La crise sanitaire, si dramatique pour le secteur culturel et si profondément bouleversante pour nos vies, aura paradoxalement fourni la démonstration implacable de l’importance de ce que nous défendons depuis plus de 20 ans. La nécessaire médiation scientifique, la connexion entre sciences et société, recherche et citoyens et plus encore l’indispensable développement de l’esprit critique se sont ainsi vus propulsés sur le devant de la scène.

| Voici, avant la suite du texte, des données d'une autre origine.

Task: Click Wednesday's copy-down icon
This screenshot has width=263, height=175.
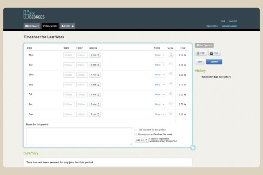Action: coord(170,74)
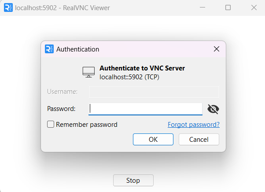Close the Authentication dialog

217,49
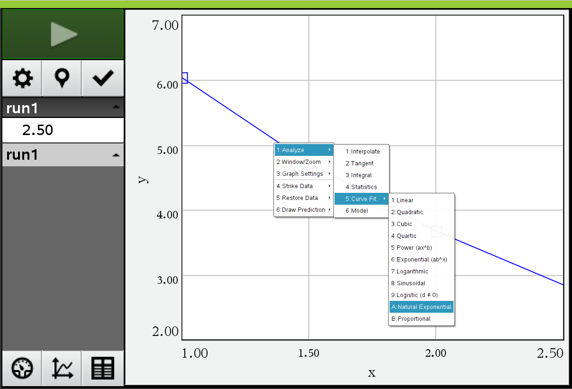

Si notre action a été entravée par cette crise d’ampleur, cette dernière nous offre aussi un tremplin formidable pour revendiquer plus que jamais le caractère fondamental (oserais-je dire « essentiel » ?) de notre mission. 

Plus que jamais, des ruptures de taille reconfigurent notre rapport au monde. Crise démocratique et climatique, tournant numérique, développement technologique… tous et toutes, jeunes ou moins jeunes, avons à repenser notre positionnement.

Nous continuerons évidemment à porter la culture scientifique, avec ferveur
et détermination, aux côtés de toutes celles et ceux qui savent combien tous les efforts doivent être consentis dans les périodes qui semblent les plus difficiles. Relevons ce défi, c’est à nos publics que nous le devons.